■ Short exercise
Count the lines in the rows below that contain the word "dimensions", matching case exactly. Reply with the number only.

Entries on finding words and elements:
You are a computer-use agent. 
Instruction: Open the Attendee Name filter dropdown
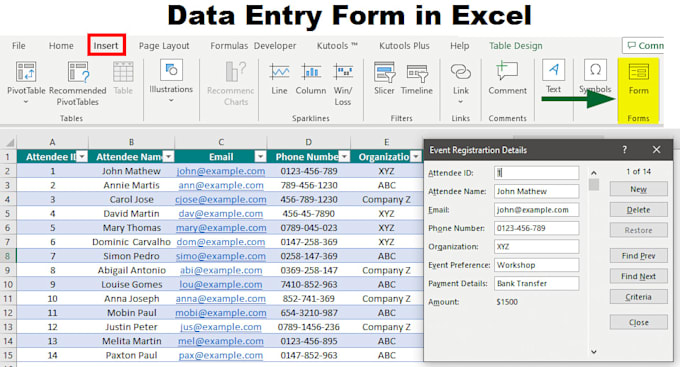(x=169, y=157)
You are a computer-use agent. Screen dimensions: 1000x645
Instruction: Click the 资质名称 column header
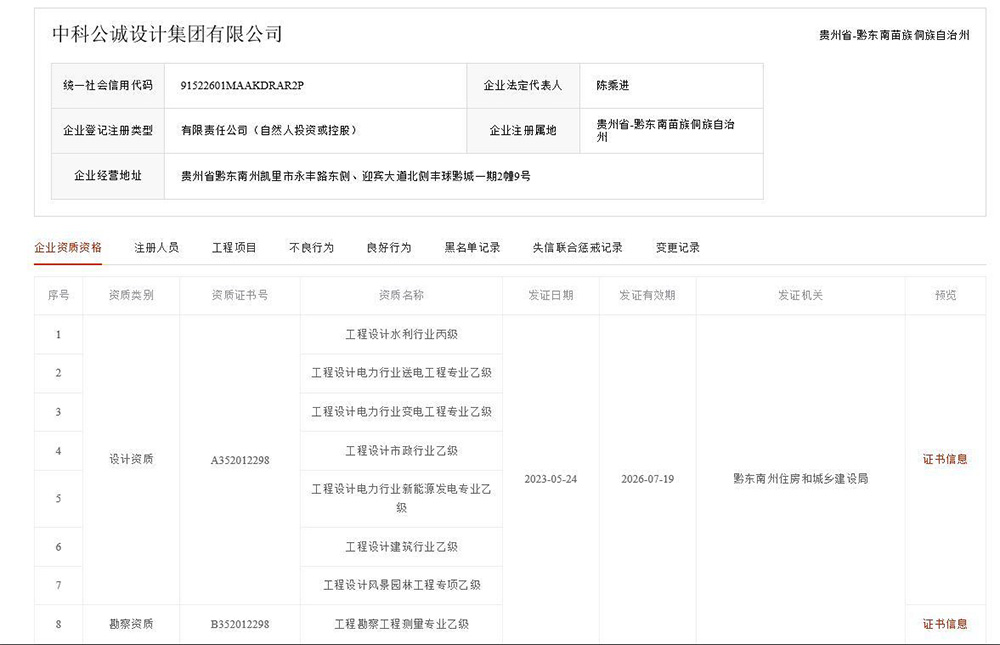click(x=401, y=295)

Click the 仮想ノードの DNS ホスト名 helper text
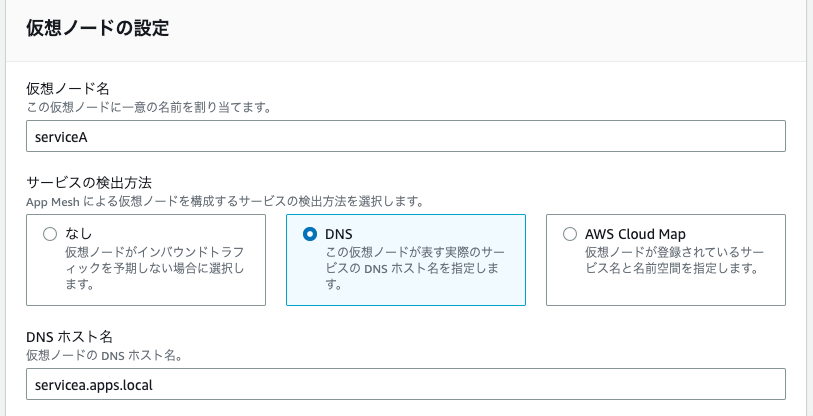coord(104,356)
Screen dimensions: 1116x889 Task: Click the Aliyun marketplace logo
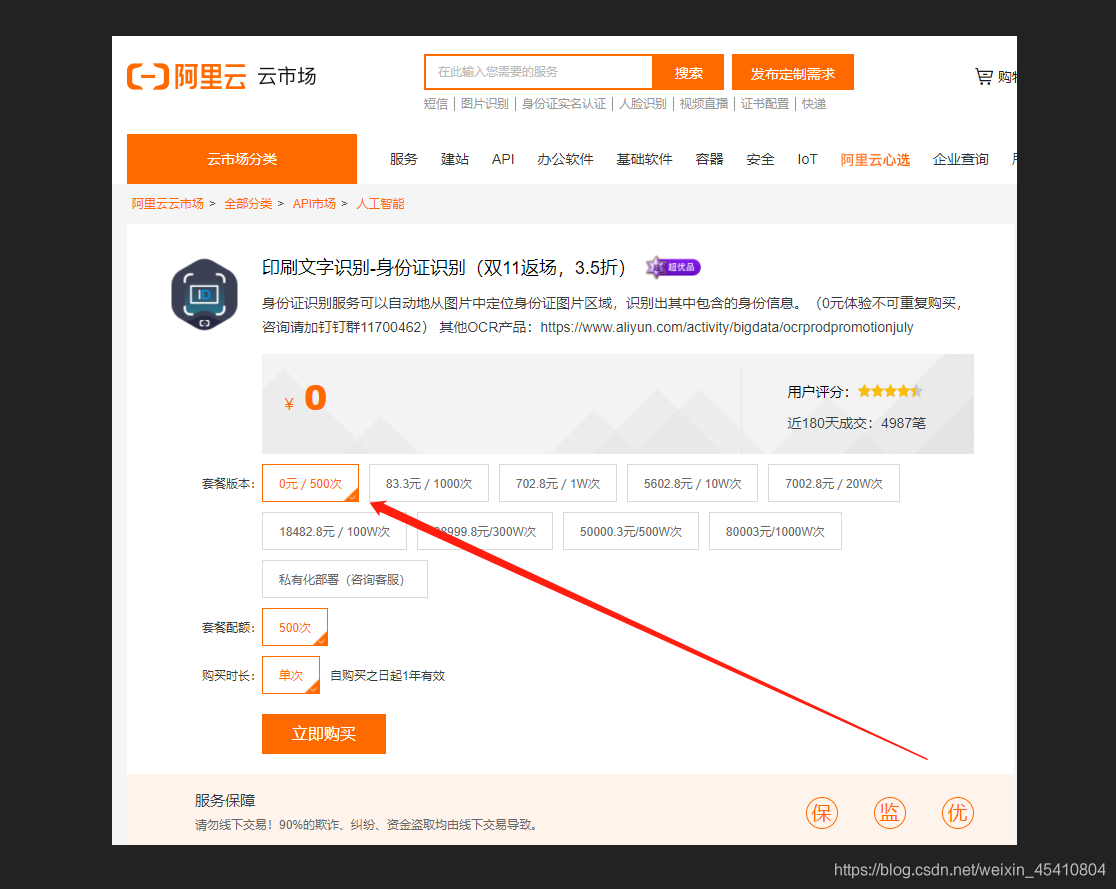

■ Task result
2